Gregory Benford - Cosm

Brian G Turner

Fantasist & Futurist
Staff member
Nov 23, 2002
Original review by Elaine Frei:

There was a time when hard science fiction had the reputation of being all about the hardware. The genre was not, many people felt, the place to look if you wanted characters with more than one dimension, if you were interested in philosophical or religious or political speculation, or if you were looking for any kind of portrayal of intimate personal relationships. If Cosm is any indication, those days - if they ever really existed - are long gone. There is plenty of hardware in Cosm, to be sure. A good portion of the story is set in physics laboratories in California and on the East Coast. But there are living, breathing human beings in these labs. If they do enough science to give the reader a good picture of how science is really done, they also have good and bad days, fall in love, get frustrated, sometimes suffer from professional jealousy, and even have actual friendships outside of their work. These characters show, in short, that scientists are just like the rest of us. Well, maybe a little smarter, but that doesn't mean their lives run any more smoothly than ours do.

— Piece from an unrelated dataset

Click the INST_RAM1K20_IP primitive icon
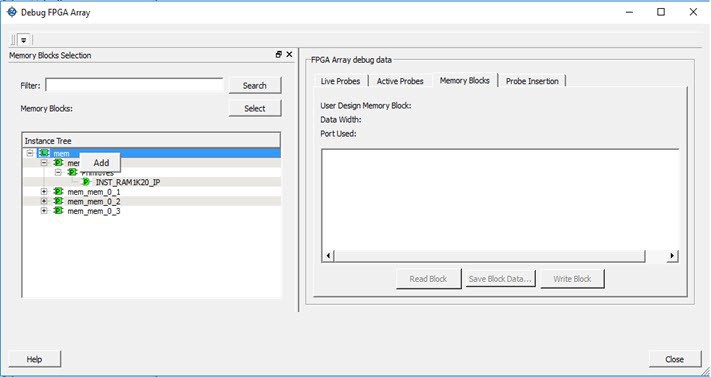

As the novel opens, Alicia Butterworth, a physics professor at U. C. Irvine (not coincidently, the same school where author Gregory Benford teaches physics), has gone east to carry out experiments on the collider at Brookhaven National Laboratory. Instead of throwing the nuclei of gold atoms at each other, her experiment uses heavier uranium nuclei. This means extra safety reviews because of the immediate popular association of the words uranium and bombs. In order to get the safety reviews finished before her time scheduled to use the collider runs out, Alicia fudges the paperwork she is required to submit to the safety board. Her first run goes wrong, demolishing the expensive piece of equipment Alicia and her grad students have built from scratch. In the mechanism's ruins, Alicia discovers a metallic-looking sphere about the size of the basketball. She decides to smuggle the sphere out of Brookhaven and take it back to Irvine with her, partly because she is intrigued by it and partly as payback for learning that she will not get to analyze the data from her experiment until the physicists at Brookhaven have already gone over it. Soon after she returns to Irvine, it becomes clear to Alicia that the sphere is not only not metallic, but it is not anything that has ever been seen before. It is, in fact, a window on a new universe. The rest of the novel tells story of Alicia's study of the sphere, the fight for ownership of the sphere, and of how Alicia, the scientific community, and the world at large cope with the ramifications of its existence.

Cosm is not a perfect novel, by any means. One character goes off on a two-week vacation and does not reappear until several weeks have passed in the story's timeline. This is bothersome because he has become an important supporting character by the time he takes his leave. Also, parts of the resolution of the story were not completely satisfying to me. Still, there is enough to Cosm to make it a very good book. I especially like that there is more to the story than just scientific procedure and action. Benford manages to illustrate very well how both the scientific community and the rest of the world reacts to Alicia's discovery and to a second, larger sphere created back in Brookhaven. In fact, this exploration of the further ramifications of science outside the community of researchers is one of the things that makes the novel so good. How would the government react to such a discovery? What effect would the fact of the existence of other universes - and that human beings could create them - have on religious institutions and individuals? These are just some of the issues that are raised as the story unfolds. Cosm can be enjoyed as just a good read; it also provides a lot to think about long after the reader has finished the last page.